An Efficient Data Structure and Algorithm for Long-Match Query in Run-Length Compressed BWT

Authors: Ahsan Sanaullah, Degui Zhi, and Shaojie Zhang

Published in: LIPIcs, Volume 344, 25th International Conference on Algorithms for Bioinformatics (WABI 2025)

Abstract

String matching problems in bioinformatics are typically for finding exact substring matches between a query and a reference text. Previous formulations often focus on maximum exact matches (MEMs). However, multiple occurrences of substrings of the query in the text that are long enough but not maximal may not be captured by MEMs. Such long matches can be informative, especially when the text is a collection of similar sequences such as genomes. In this paper, we describe a new type of match between a pattern and a text that aren't necessarily maximal in the query, but still contain useful matching information: locally maximal exact matches (LEMs).
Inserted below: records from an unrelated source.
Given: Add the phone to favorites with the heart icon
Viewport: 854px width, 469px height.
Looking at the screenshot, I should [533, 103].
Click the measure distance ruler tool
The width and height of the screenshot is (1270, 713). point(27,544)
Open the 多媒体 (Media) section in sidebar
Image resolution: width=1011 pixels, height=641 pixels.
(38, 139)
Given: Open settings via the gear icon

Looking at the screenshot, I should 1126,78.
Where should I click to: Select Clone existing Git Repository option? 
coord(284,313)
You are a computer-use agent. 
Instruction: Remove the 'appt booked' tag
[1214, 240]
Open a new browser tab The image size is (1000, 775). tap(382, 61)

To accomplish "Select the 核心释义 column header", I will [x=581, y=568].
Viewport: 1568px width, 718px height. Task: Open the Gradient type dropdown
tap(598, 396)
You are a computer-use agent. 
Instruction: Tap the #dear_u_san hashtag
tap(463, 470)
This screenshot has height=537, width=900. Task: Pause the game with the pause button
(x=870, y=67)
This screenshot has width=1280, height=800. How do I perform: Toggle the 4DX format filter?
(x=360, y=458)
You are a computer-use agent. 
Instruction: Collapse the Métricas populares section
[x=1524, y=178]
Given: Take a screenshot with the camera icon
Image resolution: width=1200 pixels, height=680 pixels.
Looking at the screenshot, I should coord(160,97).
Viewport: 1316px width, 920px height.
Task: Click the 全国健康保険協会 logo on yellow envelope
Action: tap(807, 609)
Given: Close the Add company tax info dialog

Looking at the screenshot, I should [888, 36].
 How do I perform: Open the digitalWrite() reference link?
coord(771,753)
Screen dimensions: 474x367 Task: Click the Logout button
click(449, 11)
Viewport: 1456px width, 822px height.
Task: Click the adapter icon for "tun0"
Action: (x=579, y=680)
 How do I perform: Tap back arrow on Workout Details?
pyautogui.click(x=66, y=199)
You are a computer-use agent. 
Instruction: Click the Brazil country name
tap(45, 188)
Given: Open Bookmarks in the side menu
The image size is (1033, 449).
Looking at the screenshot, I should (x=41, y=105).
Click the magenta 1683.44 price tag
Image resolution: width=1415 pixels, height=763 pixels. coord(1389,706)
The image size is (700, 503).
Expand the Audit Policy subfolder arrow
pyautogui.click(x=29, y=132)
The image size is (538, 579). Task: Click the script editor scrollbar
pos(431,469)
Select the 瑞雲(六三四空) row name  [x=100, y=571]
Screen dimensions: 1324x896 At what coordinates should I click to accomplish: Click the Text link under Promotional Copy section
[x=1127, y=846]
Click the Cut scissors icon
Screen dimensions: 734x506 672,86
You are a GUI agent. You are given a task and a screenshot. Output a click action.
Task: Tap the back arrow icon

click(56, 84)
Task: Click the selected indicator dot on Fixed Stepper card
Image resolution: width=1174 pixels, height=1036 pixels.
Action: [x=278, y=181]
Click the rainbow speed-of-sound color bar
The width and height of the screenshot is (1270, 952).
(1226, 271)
There are usually a large amount of LEMs, so we only consider those above some length threshold ℒ. These are referred to as long LEMs. The purpose of long LEMs is to capture substring matches between a query and a text that are not necessarily maximal in the pattern but still long enough to be important. Therefore efficient long LEMs finding algorithms are desired for these datasets. However, these datasets are too large to query on traditional string indexes. Fortunately, these datasets are very repetitive. Recently, compressed string indexes that take advantage of the redundancy in the data but retain efficient querying capability have been proposed as a solution. We therefore give an efficient algorithm for computing all the long LEMs of a query and a text in a BWT runs compressed string index. We describe an O(m+occ) expected time algorithm that relies on an O(r) words space string index for outputting all long LEMs of a pattern with respect to a text given the matching statistics of the pattern with respect to the text. Here m is the length of the query, occ is the number of long LEMs outputted, and r is the number of runs in the BWT of the text. The O(r) space string index we describe relies on an adaptation of the move data structure by Nishimoto and Tabei. We are able to support LCP[i] queries in constant time given SA[i]. In other words, we answer PLCP[i] queries in constant time. These PLCP queries enable the efficient long LEM query. Long LEMs may provide useful similarity information between a pattern and a text that MEMs may ignore. This information is particularly useful in pangenome and biobank scale haplotype panel contexts.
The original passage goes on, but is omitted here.